Federcaccia Lombardia informa che presenterà ricorso al TAR Brescia contro il Comune di Mantova, che con delibera del proprio Consiglio del 12 gennaio 2015, ha adottato il Regolamento per la Tutela del Benessere degli Animali con cui, del tutto inopinatamente e senza nessun potere in merito, all’articolo 23 introduce il divieto di caccia su tutto il territorio comunale. Inoltre, l’articolo 6 prevede il divieto di qualsiasi forma di cattura o uccisione di volatili sul territorio comunale. Oltre al divieto di caccia, con relative sanzioni amministrative che arrivano sino al divieto di detenzione di animali (!), vengono introdotte le più disparate restrizioni, come ad esempio per il trasporto dei cani, che sarebbe impossibile da effettuare con furgoni o pick-up ancorché attrezzati proprio per il trasporto degli animali. Viene prevista una stretta collaborazione (con contributi) alle associazioni animaliste e zoofile. Sono vietate addirittura la detenzione e la vendita di colle per la cattura dei topi. Si prevede il divieto di allevamento di animali da pelliccia e destinati alla sperimentazione.
Federcaccia può intervenire unicamente sulle norme che illegittimamente vanno a interdire l’attività venatoria e tutte le attività ad essa connesse. Auspica pertanto che altri soggetti portatori di interesse quali le Associazioni degli Agricoltori e degli Allevatori, nonché il mondo della ricerca scientifica, si attivino per quanto di loro competenza. Federcaccia ricorrerà indipendentemente dall’effettiva estensione del territorio comunale ancora destinabile all’attività venatoria, in quanto va difeso il principio per cui la materia venatoria non è competenza dei Comuni ed è disciplinata dalle pianificazioni provinciali, regionali e nazionali. Questo regolamento non deve diventare un esempio per altri Comuni.

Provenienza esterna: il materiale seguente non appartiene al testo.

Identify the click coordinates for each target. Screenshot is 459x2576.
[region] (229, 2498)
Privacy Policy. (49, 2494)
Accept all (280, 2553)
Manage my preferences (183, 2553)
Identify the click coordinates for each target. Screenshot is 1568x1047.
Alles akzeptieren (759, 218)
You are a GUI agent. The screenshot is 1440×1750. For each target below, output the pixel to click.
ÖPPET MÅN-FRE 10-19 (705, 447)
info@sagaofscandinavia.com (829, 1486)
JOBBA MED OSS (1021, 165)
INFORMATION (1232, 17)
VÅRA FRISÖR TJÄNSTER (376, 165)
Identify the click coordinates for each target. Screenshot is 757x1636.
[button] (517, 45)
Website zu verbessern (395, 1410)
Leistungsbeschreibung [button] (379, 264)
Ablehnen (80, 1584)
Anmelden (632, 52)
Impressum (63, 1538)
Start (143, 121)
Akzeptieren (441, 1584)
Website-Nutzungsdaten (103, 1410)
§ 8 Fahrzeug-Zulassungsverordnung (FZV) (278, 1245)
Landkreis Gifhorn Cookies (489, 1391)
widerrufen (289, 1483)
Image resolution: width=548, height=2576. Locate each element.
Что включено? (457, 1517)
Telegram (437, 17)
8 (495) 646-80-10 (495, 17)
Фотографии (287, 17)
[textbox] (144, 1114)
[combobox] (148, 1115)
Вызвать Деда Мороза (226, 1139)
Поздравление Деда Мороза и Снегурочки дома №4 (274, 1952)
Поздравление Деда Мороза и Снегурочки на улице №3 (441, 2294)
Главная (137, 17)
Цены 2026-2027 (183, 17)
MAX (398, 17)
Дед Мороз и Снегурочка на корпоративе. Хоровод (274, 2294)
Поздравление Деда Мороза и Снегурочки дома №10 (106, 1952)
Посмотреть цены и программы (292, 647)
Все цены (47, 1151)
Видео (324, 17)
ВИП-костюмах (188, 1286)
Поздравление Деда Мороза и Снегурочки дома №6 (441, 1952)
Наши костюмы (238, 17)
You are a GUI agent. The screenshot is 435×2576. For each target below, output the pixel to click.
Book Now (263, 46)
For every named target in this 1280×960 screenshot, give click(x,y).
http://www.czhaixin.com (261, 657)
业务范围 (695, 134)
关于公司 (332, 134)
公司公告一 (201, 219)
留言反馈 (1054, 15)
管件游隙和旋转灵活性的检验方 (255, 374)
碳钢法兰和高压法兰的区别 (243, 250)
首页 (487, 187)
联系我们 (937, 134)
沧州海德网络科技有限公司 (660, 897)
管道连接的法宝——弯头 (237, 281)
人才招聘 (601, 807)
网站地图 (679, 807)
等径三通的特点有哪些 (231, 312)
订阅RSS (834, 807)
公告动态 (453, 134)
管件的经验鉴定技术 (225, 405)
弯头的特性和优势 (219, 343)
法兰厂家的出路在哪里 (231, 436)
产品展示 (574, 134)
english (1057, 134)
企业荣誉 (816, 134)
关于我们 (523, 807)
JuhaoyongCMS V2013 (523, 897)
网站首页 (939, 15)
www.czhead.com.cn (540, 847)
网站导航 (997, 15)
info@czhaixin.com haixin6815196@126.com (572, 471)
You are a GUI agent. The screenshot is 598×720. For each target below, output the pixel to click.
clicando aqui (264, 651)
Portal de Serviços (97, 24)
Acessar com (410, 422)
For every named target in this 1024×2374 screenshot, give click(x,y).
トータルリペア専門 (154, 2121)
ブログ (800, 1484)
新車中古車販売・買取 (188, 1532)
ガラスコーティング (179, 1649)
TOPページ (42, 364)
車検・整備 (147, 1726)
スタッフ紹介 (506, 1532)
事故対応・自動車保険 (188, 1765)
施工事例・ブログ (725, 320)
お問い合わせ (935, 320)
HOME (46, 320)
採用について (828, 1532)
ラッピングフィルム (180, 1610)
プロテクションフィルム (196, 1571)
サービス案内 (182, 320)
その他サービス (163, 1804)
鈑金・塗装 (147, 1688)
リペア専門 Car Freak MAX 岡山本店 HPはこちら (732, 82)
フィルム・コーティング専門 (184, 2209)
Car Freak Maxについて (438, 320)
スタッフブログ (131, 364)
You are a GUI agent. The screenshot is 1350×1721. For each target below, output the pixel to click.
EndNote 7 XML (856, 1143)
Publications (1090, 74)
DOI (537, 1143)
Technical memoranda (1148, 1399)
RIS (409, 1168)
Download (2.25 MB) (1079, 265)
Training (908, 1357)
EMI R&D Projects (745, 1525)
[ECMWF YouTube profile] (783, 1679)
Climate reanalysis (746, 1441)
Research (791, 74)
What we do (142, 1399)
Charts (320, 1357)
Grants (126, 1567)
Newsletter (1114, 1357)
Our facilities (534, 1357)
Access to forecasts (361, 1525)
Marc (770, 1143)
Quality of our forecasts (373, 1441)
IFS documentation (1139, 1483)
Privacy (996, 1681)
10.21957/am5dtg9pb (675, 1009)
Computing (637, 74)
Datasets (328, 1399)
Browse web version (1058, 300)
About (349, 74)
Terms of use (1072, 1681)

La cosa che più rammarica è, che nel Consiglio Comunale di Mantova siede un cacciatore, per di più responsabile provinciale di A.C.L., che oltre a non aver informato nessuno del folle provvedimento che stava venendo alla luce (è ora emerso che il Comune ha lavorato per mesi al regolamento), non ha nemmeno provato ad emendare il testo e non è neanche rimasto in aula per votare contro, mentre la LAV, per il tramite dell’Assessore all’Ambiente, presentava emendamenti per ottenere norme ancor più restrittive (passate all’unanimità dai presenti).
Ora si ricorrerà al TAR, ma se chi è solito abbaiare alla luna avesse avvisato anche le altre Associazioni forse avremmo potuto evitare l’adozione di un regolamento oltre che palesemente illegittimo anche fortemente pericoloso se preso ad esempio per analoghi provvedimenti sul territorio. Federcaccia Lombardia, invitando tutti i cacciatori a fare altrettanto, vigilerà attentamente sui regolamenti che verranno in futuro proposti nei comuni della regione, al fine di prevenire e nel caso intervenire tempestivamente se si verificassero altri tentativi di far passare atti come questo, prevaricatori e in contrasto con la normativa vigente in materia.